EXERCISE REQUIREMENTS:
Note each line of the listing that contains the string "dimensions", and copy it.

DATA RECORDS:

=====

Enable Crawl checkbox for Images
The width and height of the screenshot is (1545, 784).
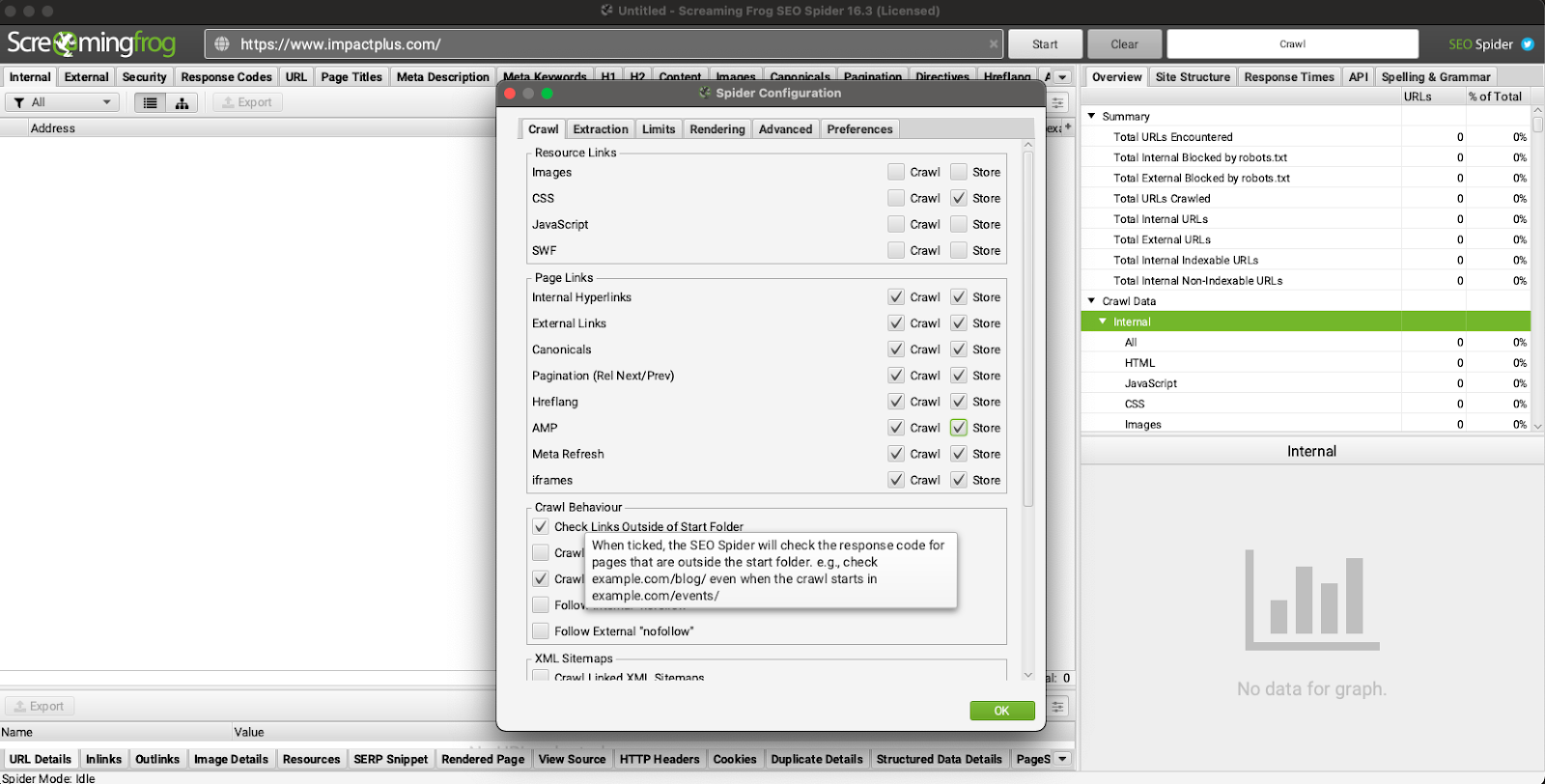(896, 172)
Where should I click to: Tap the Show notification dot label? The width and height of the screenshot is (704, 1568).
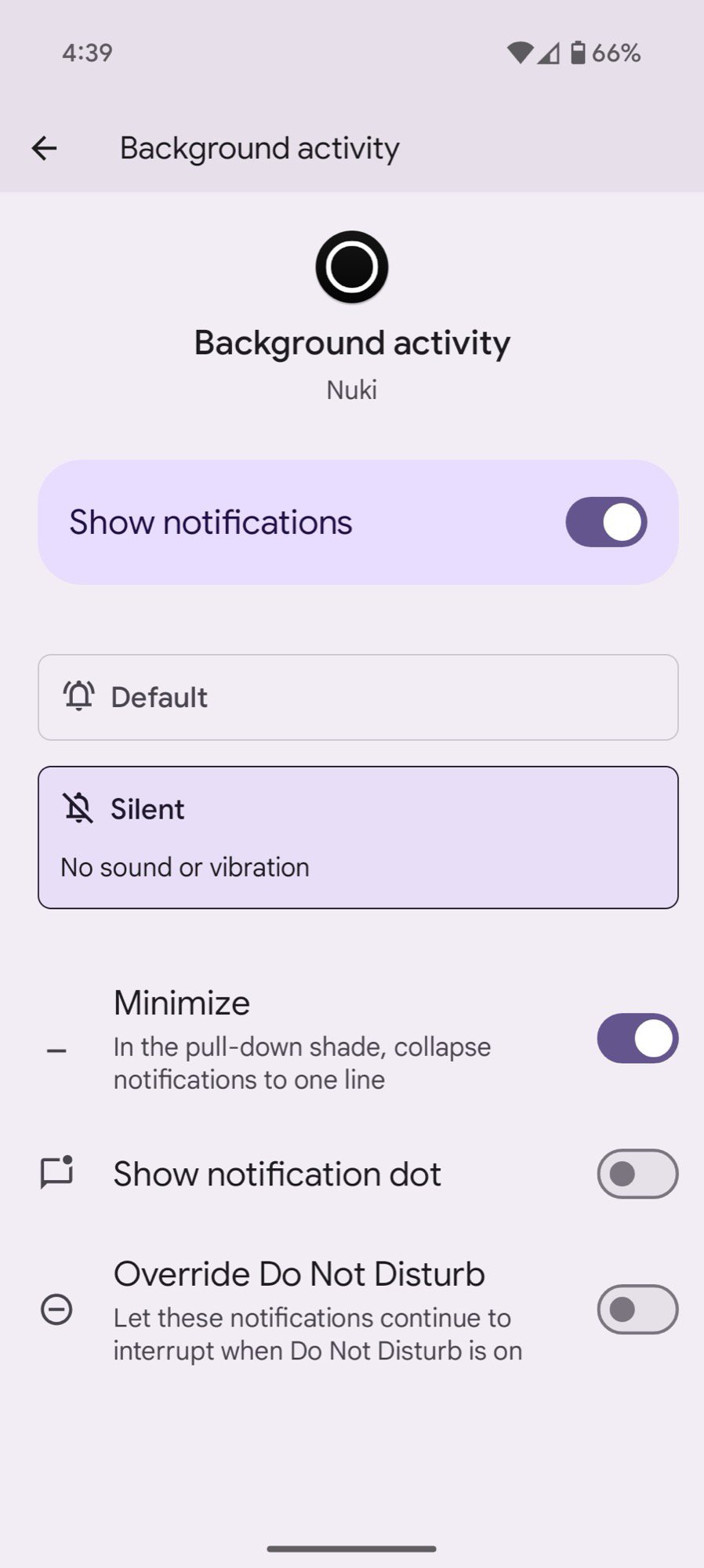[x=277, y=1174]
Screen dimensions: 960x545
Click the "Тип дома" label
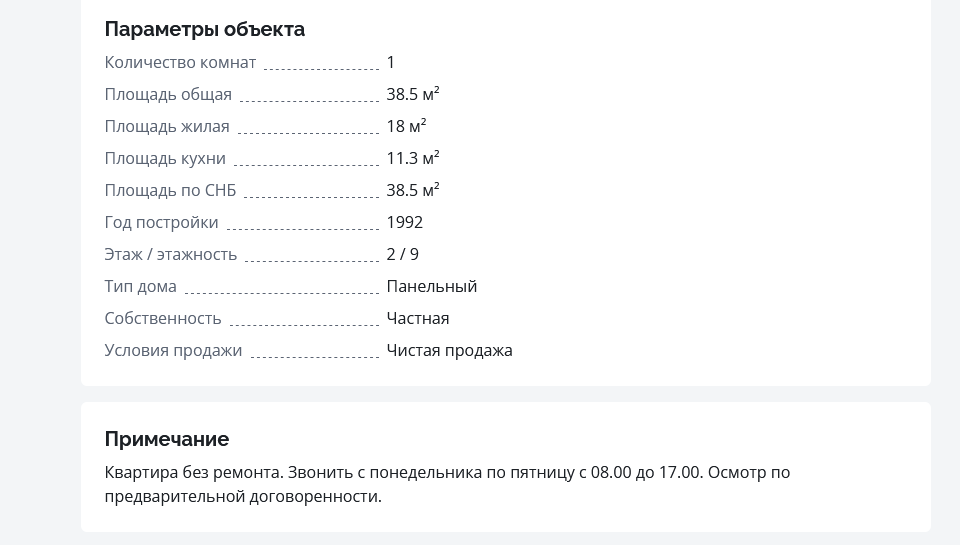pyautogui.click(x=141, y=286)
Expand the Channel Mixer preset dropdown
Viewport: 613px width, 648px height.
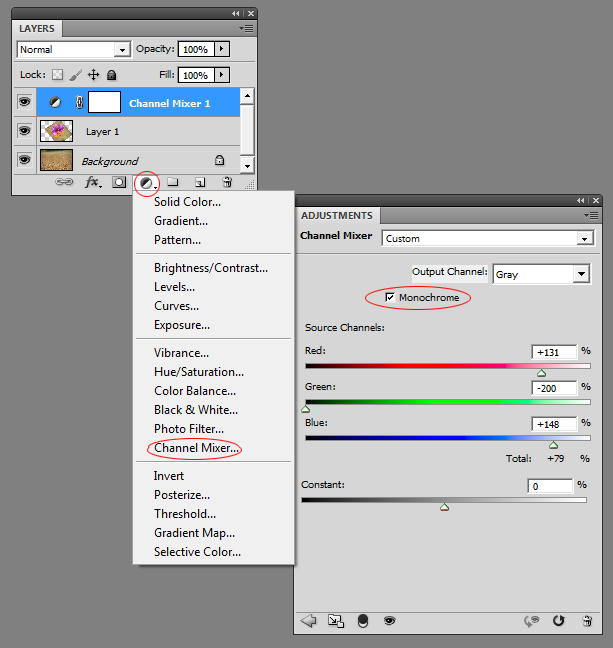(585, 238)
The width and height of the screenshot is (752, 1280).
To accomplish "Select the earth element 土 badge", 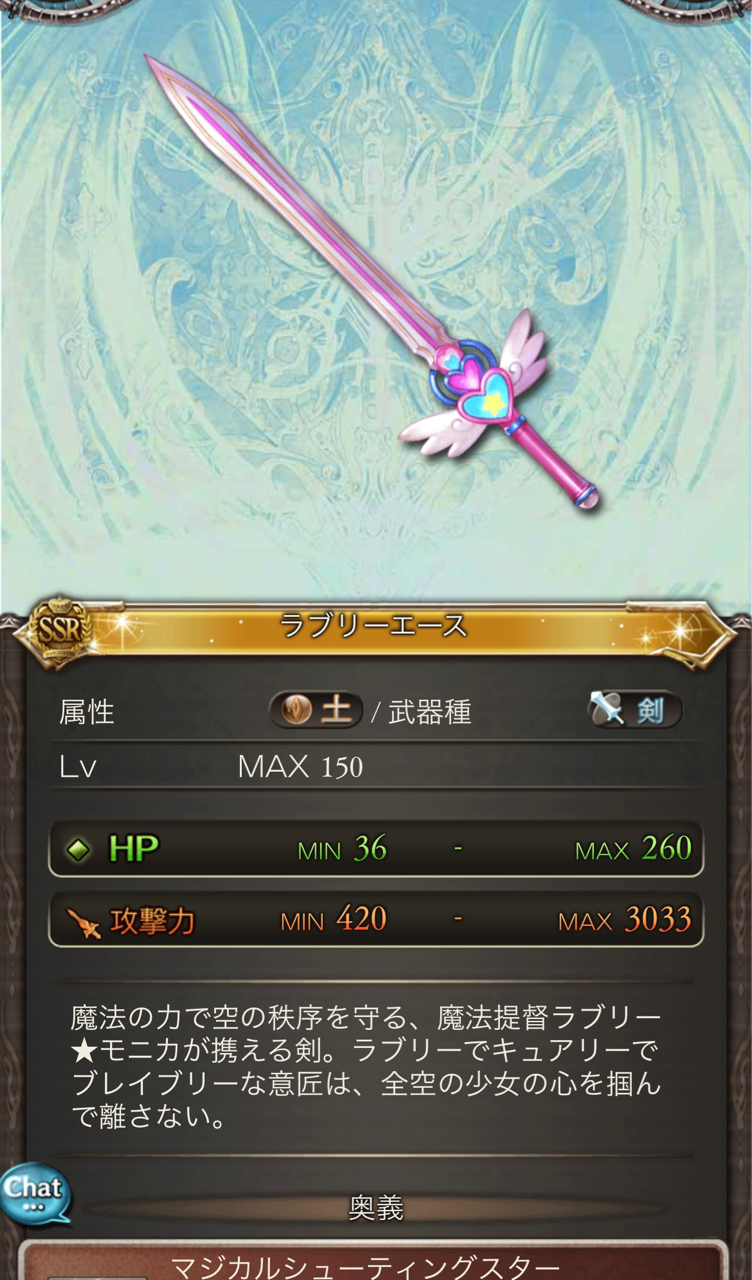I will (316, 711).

=====

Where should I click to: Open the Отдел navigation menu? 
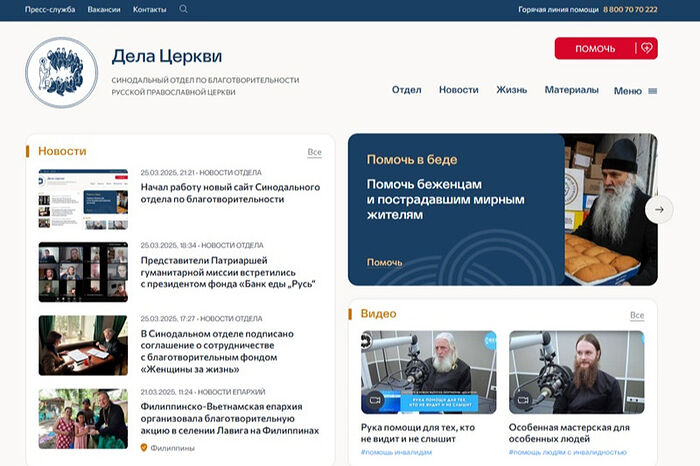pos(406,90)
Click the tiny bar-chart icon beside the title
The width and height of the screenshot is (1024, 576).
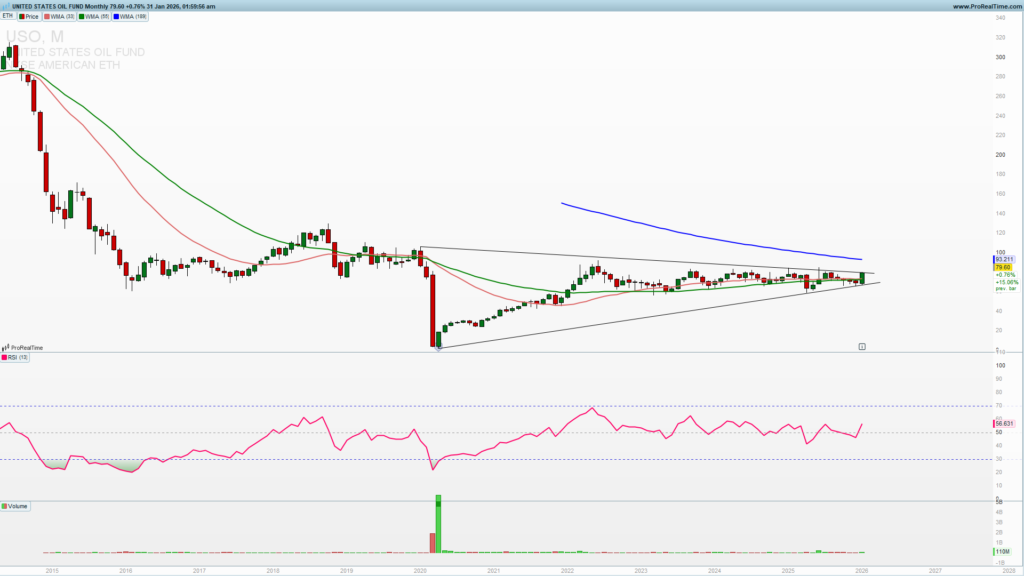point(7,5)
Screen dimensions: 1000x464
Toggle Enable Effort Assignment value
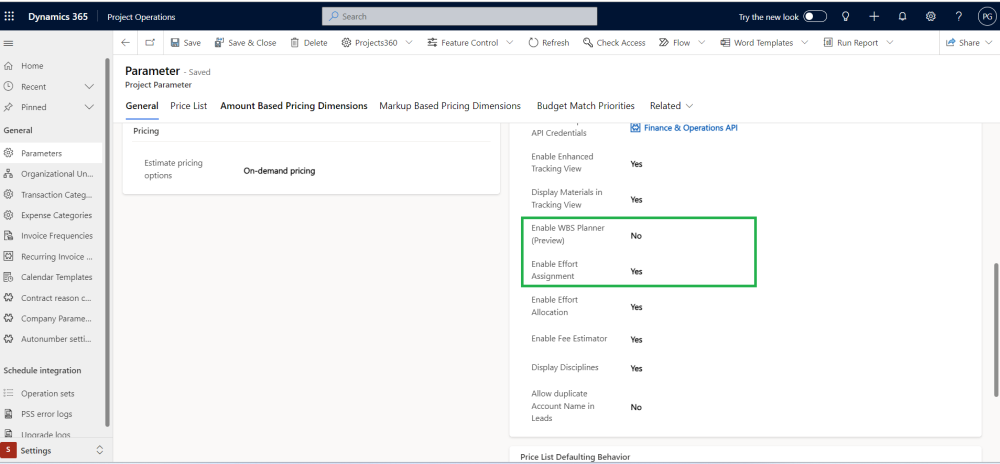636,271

=====

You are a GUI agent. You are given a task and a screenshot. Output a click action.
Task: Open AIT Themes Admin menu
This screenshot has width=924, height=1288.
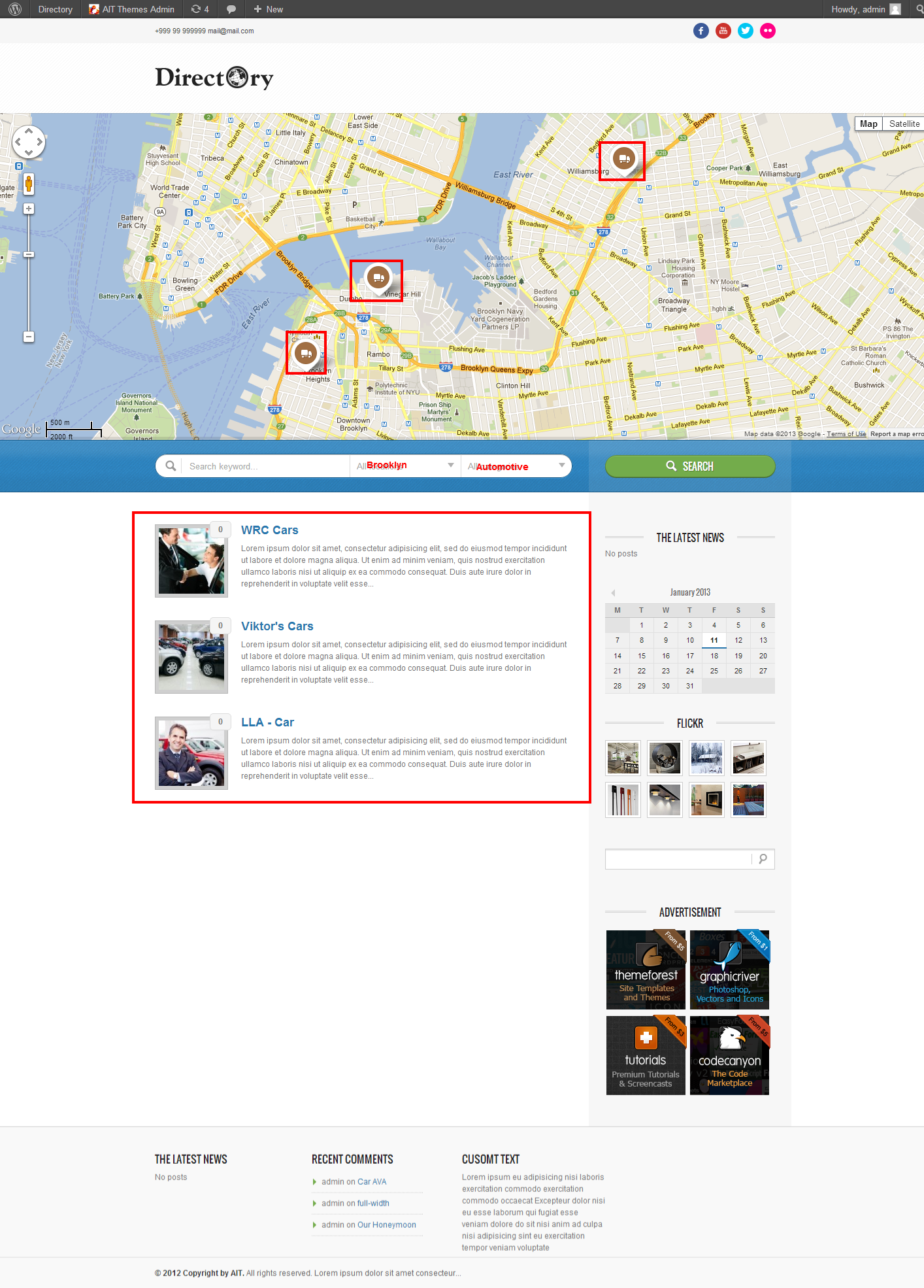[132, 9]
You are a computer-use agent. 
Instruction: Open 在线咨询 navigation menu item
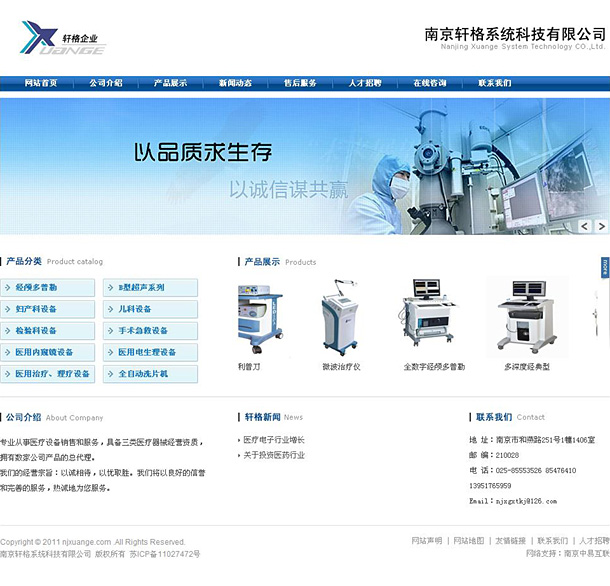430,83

=====

RESPONSE FOR THIS EXERCISE:
Screen dimensions: 960x545
Screen dimensions: 1000x464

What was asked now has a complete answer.